[DATA SHOWN Boundary: Start]

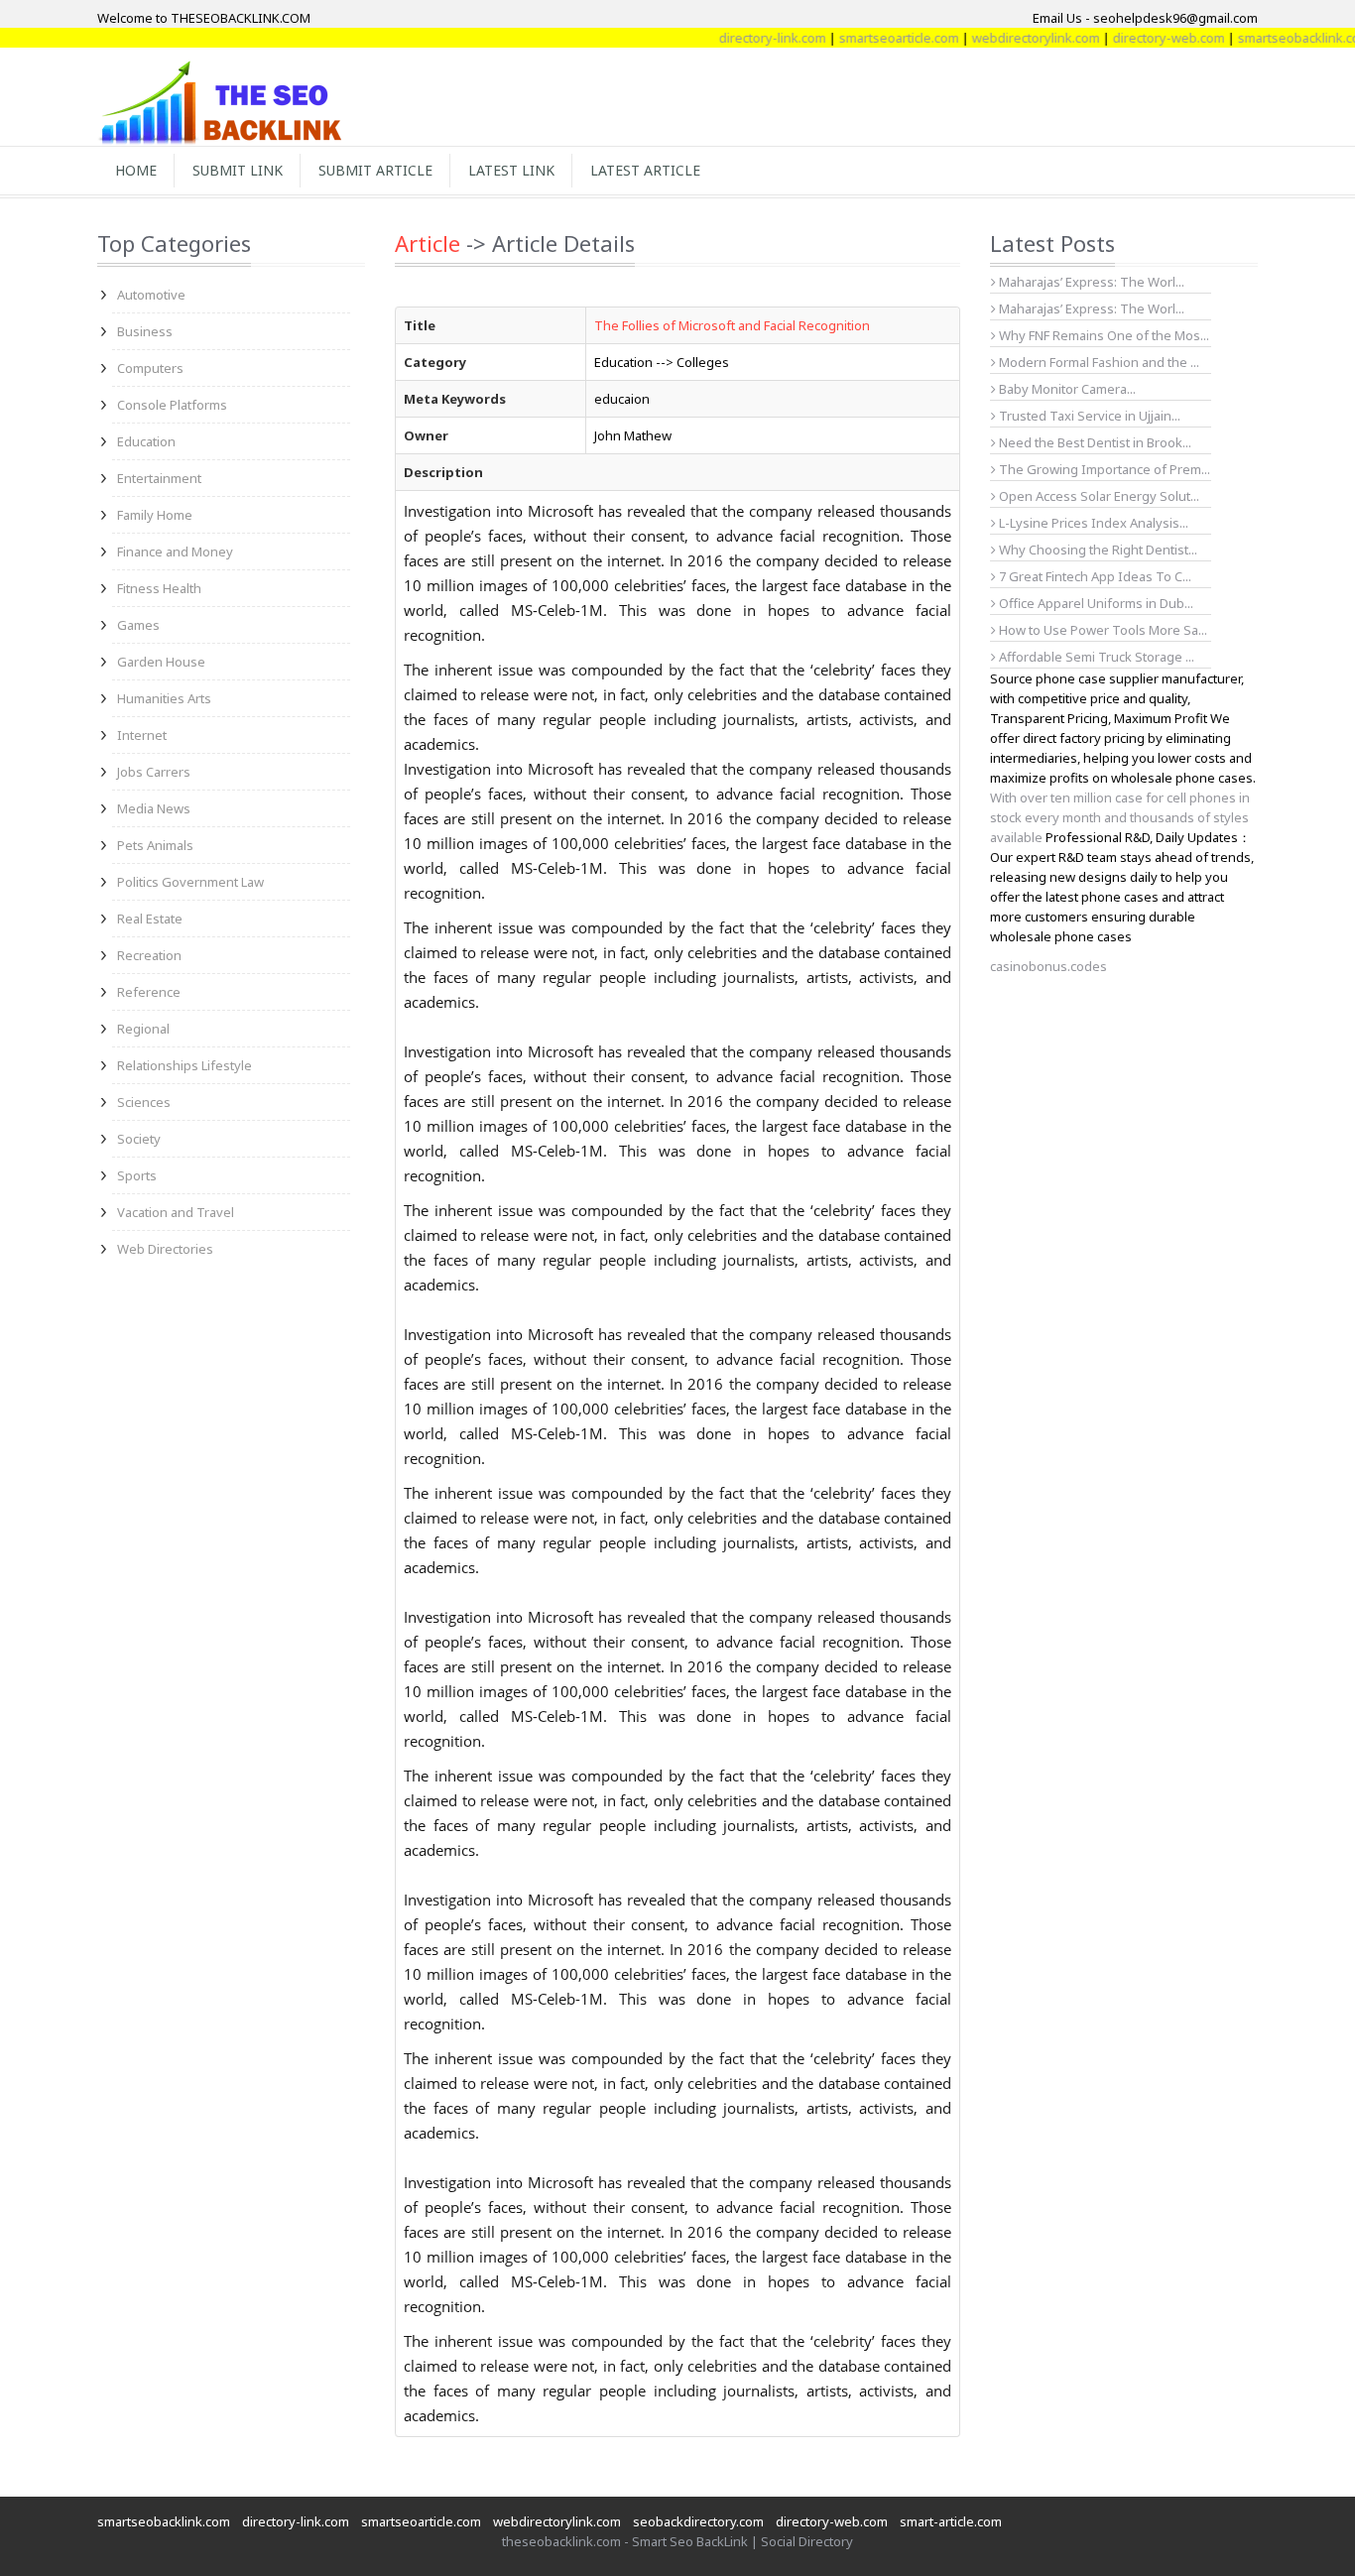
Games (138, 625)
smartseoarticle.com (862, 38)
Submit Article (375, 170)
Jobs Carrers (153, 772)
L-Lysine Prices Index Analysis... (1092, 523)
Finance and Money (175, 551)
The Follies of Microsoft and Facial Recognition (732, 325)
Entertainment (159, 478)
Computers (150, 368)
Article (427, 243)
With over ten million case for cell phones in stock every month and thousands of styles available (1120, 817)
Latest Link (511, 170)
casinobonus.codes (1048, 966)
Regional (143, 1029)
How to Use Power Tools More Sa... (1101, 630)
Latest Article (645, 170)
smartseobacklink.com (1267, 38)
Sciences (144, 1102)
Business (145, 331)
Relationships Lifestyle (184, 1065)
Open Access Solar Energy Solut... (1097, 496)
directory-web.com (1132, 38)
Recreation (149, 955)
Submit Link (237, 170)
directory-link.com (736, 38)
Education (146, 441)
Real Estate (150, 918)
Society (139, 1139)
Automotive (151, 295)
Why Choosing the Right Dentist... (1096, 549)
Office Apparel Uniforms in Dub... (1094, 603)
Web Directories (165, 1249)
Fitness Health (159, 588)
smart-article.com (951, 2521)
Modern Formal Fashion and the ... (1097, 362)
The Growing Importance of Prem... (1103, 469)
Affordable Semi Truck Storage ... (1095, 657)
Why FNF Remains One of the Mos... (1102, 335)
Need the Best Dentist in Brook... (1093, 442)
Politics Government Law (190, 882)
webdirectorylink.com (999, 38)
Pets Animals (155, 845)
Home (136, 170)
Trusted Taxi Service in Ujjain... (1088, 416)
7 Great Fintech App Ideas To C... (1093, 576)
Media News (153, 808)
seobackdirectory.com (698, 2521)
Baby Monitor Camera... (1066, 389)
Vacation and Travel (175, 1212)
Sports (137, 1175)
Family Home (154, 515)
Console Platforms (172, 405)
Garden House (161, 662)
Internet (142, 735)
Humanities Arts (164, 698)
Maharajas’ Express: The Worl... (1090, 282)
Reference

[DATA SHOWN Boundary: End]

## YOUR OBJECTIVE
Set down all entries above again, exactly, without images.

## SOLVED EXERCISE
Games (138, 625)
smartseoarticle.com (862, 38)
Submit Article (375, 170)
Jobs Carrers (153, 772)
L-Lysine Prices Index Analysis... (1092, 523)
Finance and Money (175, 551)
The Follies of Microsoft and Facial Recognition (732, 325)
Entertainment (159, 478)
Computers (150, 368)
Article (427, 243)
With over ten million case for cell phones in stock every month and thousands of styles available (1120, 817)
Latest Link (511, 170)
casinobonus.codes (1048, 966)
Regional (143, 1029)
How to Use Power Tools More Sa... (1101, 630)
Latest Article (645, 170)
smartseobacklink.com (1267, 38)
Sciences (144, 1102)
Business (145, 331)
Relationships Lifestyle (184, 1065)
Open Access Solar Energy Solut... (1097, 496)
directory-web.com (1132, 38)
Recreation (149, 955)
Submit Link (237, 170)
directory-link.com (736, 38)
Education (146, 441)
Real Estate (150, 918)
Society (139, 1139)
Automotive (151, 295)
Why Choosing the Right Dentist... (1096, 549)
Office Apparel Uniforms in Dub... (1094, 603)
Web Directories (165, 1249)
Fitness Health (159, 588)
smart-article.com (951, 2521)
Modern Formal Fashion and the ... (1097, 362)
The Growing Importance of Prem... (1103, 469)
Affordable Semi Truck Storage ... (1095, 657)
Why FNF Remains One of the Mos... (1102, 335)
Need the Best Dentist in Brook... (1093, 442)
Politics Government Law (190, 882)
webdirectorylink.com (999, 38)
Pets Animals (155, 845)
Home (136, 170)
Trusted Taxi Service in Ujjain... (1088, 416)
7 Great Fintech App Ideas To C... (1093, 576)
Media News (153, 808)
seobackdirectory.com (698, 2521)
Baby Monitor Camera... (1066, 389)
Vacation and Travel (175, 1212)
Sports (137, 1175)
Family Home (154, 515)
Console Platforms (172, 405)
Garden House (161, 662)
Internet (142, 735)
Humanities Arts (164, 698)
Maharajas’ Express: The Worl... (1090, 282)
Reference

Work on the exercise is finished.